- **Exercise details**
In the entries that follow, find each line with the word "icon" and copy it.

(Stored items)
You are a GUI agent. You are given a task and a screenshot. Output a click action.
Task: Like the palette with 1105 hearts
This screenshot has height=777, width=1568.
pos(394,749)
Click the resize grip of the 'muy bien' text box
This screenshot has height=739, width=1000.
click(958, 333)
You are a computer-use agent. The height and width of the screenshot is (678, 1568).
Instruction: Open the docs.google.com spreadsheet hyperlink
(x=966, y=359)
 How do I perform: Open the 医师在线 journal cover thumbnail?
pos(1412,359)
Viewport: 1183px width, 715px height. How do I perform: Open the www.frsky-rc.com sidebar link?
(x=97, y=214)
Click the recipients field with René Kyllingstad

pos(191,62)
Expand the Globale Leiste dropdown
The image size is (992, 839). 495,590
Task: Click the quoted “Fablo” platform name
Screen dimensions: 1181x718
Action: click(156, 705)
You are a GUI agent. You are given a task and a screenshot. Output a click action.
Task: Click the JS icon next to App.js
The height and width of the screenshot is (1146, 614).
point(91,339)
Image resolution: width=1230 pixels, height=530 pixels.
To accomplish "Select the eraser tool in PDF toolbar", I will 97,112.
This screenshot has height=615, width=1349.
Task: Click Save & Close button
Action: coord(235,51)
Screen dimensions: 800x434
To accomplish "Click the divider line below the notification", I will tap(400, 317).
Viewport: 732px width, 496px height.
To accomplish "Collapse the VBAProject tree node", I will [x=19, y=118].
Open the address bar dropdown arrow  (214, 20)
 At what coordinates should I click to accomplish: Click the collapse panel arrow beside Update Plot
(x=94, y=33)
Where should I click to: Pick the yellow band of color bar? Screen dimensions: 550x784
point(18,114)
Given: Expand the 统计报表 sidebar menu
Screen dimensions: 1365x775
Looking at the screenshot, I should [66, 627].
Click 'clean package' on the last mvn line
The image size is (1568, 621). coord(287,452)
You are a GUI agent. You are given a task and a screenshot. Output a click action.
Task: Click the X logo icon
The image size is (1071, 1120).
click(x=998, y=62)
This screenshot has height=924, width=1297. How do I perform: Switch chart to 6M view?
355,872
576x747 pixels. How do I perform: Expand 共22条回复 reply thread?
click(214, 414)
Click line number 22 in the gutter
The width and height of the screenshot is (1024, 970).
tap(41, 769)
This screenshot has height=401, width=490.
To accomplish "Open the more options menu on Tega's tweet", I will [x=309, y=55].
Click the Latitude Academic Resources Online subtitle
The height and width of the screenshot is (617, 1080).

- **Final answer**
Task: Click the JS icon next to App.js
Task: Click the X logo icon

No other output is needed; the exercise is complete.